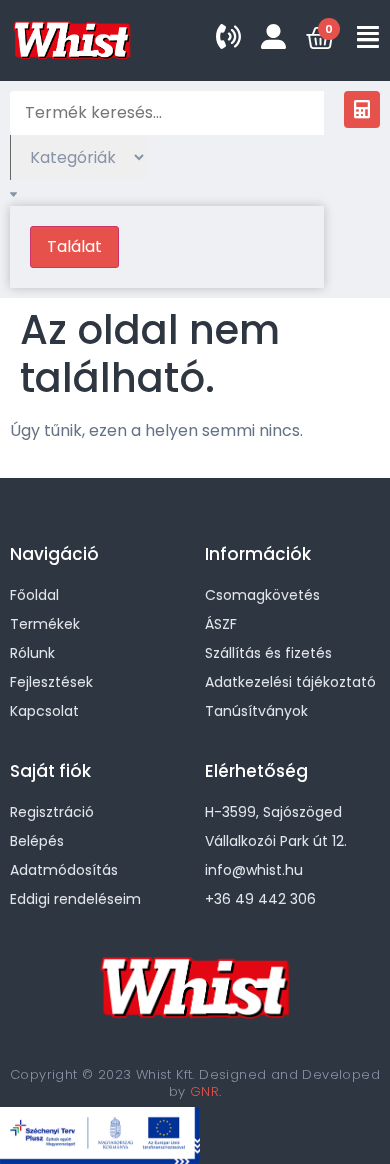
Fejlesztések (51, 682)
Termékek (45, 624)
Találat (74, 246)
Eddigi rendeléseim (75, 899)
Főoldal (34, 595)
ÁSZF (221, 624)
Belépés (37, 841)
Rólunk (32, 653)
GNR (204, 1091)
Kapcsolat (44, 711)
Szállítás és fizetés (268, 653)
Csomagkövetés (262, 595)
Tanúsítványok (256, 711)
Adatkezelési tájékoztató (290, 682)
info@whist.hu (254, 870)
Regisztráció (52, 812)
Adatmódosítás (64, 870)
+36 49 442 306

--

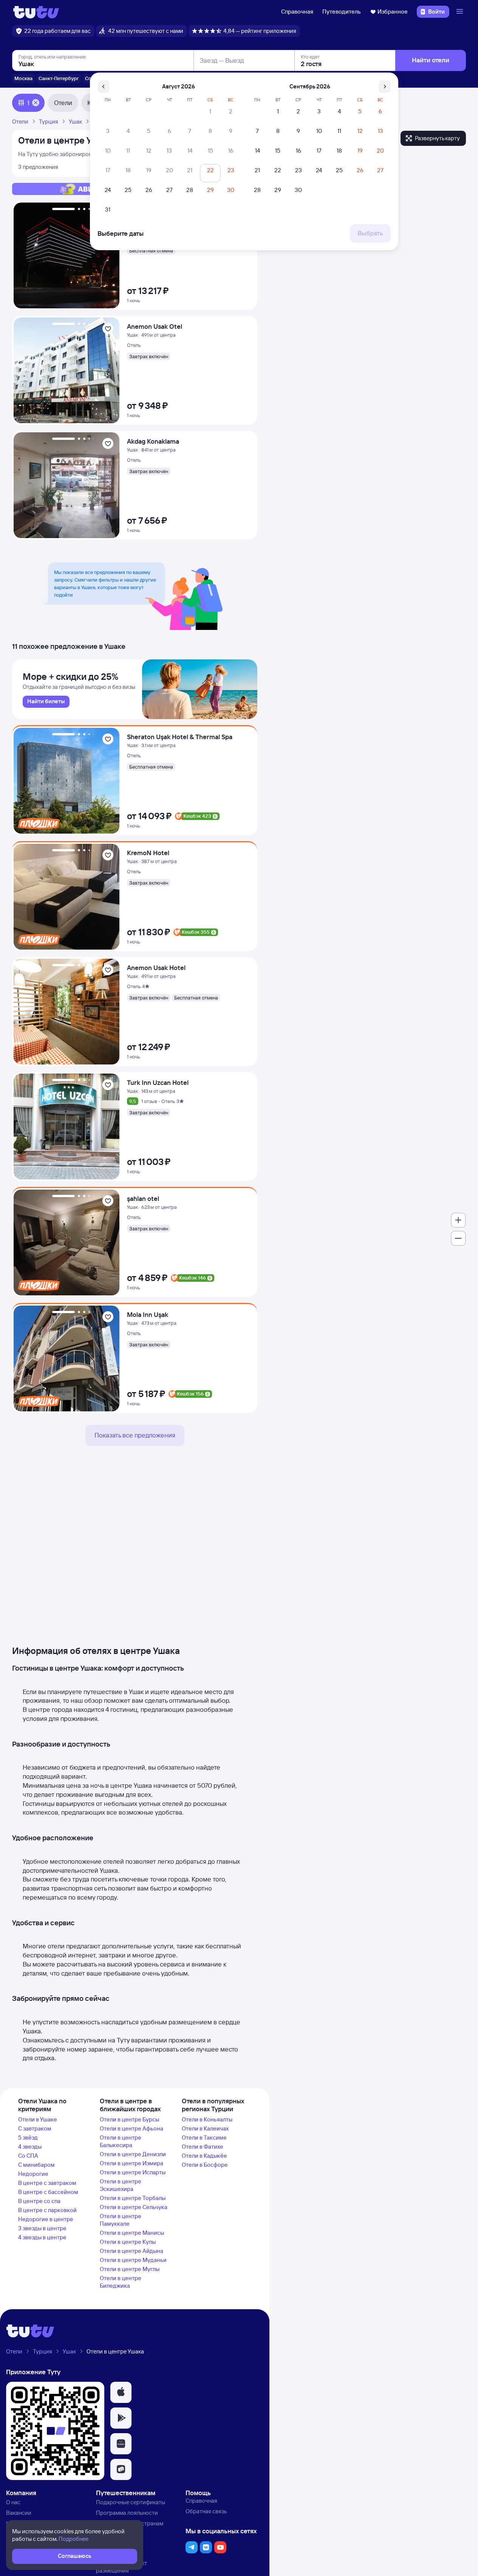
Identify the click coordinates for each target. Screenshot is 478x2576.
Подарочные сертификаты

__Exercise objective__
Reproduce word for word the material above, beginning with the line that contains "Fejlesztések (51, 682)" and ending with the line that contains "Regisztráció (52, 812)".

__Solution for this problem__
Fejlesztések (51, 682)
Termékek (45, 624)
Találat (74, 246)
Eddigi rendeléseim (75, 899)
Főoldal (34, 595)
ÁSZF (221, 624)
Belépés (37, 841)
Rólunk (32, 653)
GNR (204, 1091)
Kapcsolat (44, 711)
Szállítás és fizetés (268, 653)
Csomagkövetés (262, 595)
Tanúsítványok (256, 711)
Adatkezelési tájékoztató (290, 682)
info@whist.hu (254, 870)
Regisztráció (52, 812)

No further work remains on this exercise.